A source enabling any enumerable (or rather any class implementing each) to generate rows for a data pipeline.

Usage:

require 'kiba-common/sources/enumerable'

# will generate one row per number between 1 and 100
source Kiba::Common::Sources::Enumerable, (1..100)

You can pass a callable to make sure the evaluation will occur after your pre-processors (which is considered a good thing), like this:

# will evaluate the list of files at run time, after "pre_process" steps are called
source Kiba::Common::Sources::Enumerable, -> { Dir["input/*.json"] }

Kiba::Common::Transforms::SourceTransformAdapter

Let's say you have a source (e.g. CSVSource), which you would like to instantiate for each input row (e.g. a list of filenames).

Normally you'd have to bake file iteration right inside your source.

But since Kiba v2 introduction of StreamingRunner, it is possible for transforms to yield an arbitrary (potentially infinite) amount of rows.

Leveraging that possibility, you can use a SourceTransformAdapter to dynamically instantiate the source for each of your input rows.

This allows you to mix-and-match components in a much more versatile & powerful way.

Requirements: Kiba v2 with StreamingRunner enabled.

Usage:

source Kiba::Common::Sources::Enumerable, -> { Dir["input/*.csv"] }

transform do |r|
  # build up the args that you would normally pass to your source, e.g.
  # source MyCSV, filename: 'file.csv'
  # but instead, using the input as a parameter
  [MyCSVSource, filename: r]
end

# this will instantiate one source per input row, yielding rows
# that your source would normally yield
transform Kiba::Common::Transforms::SourceTransformAdapter

This can be used for a wide array of scenarios, including extracting data for N third-party accounts of a same system, with an array of API keys etc.

Kiba::Common::Transforms::EnumerableExploder

A transform calling each on input rows (assuming they are e.g. arrays of sub-rows) and yielding one output row per enumerated element.

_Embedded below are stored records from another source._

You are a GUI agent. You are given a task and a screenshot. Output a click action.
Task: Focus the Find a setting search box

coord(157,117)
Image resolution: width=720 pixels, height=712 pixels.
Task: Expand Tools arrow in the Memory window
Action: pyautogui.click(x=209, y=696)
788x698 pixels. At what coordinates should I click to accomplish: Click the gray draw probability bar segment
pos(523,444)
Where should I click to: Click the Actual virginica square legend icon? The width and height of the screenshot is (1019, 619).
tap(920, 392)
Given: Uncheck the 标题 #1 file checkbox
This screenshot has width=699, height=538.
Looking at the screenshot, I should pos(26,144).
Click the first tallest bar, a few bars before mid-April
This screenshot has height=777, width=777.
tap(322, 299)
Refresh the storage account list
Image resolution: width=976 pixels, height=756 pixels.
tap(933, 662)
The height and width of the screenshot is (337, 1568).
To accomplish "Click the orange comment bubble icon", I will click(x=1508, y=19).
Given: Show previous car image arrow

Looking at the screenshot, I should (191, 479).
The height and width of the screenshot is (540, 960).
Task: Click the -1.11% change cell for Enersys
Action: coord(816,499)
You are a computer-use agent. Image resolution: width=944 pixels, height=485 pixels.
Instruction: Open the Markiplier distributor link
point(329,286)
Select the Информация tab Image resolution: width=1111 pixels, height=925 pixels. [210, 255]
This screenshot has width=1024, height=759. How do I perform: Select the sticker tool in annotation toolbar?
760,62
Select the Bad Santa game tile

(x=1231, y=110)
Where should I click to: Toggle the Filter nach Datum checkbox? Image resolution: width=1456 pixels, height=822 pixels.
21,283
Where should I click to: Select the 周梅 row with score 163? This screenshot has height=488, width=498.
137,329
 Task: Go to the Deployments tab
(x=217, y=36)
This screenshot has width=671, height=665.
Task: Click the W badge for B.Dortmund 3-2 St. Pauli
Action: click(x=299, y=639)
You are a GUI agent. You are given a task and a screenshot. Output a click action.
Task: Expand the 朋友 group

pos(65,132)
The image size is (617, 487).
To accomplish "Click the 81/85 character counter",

Requirements: Kiba v2 with StreamingRunner enabled.

Usage:

require 'kiba-common/transforms/enumerable_exploder'

transform Kiba::Common::Transforms::EnumerableExploder

This can help if you are reading XML/JSON documents from a source and each input document contains multiple rows that you want to extract.

source Kiba::Common::Sources::Enumerable, -> { Dir["input/*.xml"] }

transform { |r| IO.binread(r) }
transform { |r| Nokogiri::XML(r) }
# this will return an array of XML elements
transform { |r| r.search('/orders') }
# this will explode the array (one order per output row)
transform Kiba::Common::Transforms::EnumerableExploder

Similarly, if you have a CSV document as your input:

po_number buyers
00001 John:Mary:Sally

and you want to reformat it to the following:

po_number buyer
00001 John
00001 Mary
00001 Sally

then you can explode them again with:

source MyCSVSource, filename: "input.csv"

transform do |row|
  row.fetch(:buyers).split(':').map do |buyer|
    { 
      po_number: row.fetch(:po_number),
      buyer: buyer
    }
  end
end

transform Kiba::Common::Transforms::EnumerableExploder

Kiba::Common::Sources::CSV

A CSV source for basic needs (in particular, it doesn't yield row metadata, which are useful in more advanced scenarios).

Use the csv_options keyword to control the input format like when using Ruby CSV class.

Usage:

require 'kiba-common/sources/csv'

# by defaults, csv_options are empty
source Kiba::Common::Sources::CSV, filename: 'input.csv'

# you can provide your own csv_options
source Kiba::Common::Sources::CSV, filename: 'input.csv',
  csv_options: { headers: true, header_converters: :symbol }

Note that the emitted rows are instances of CSV::Row, part Array and part Hash, which retain order of fields and allow duplicates (unlike a regular Hash).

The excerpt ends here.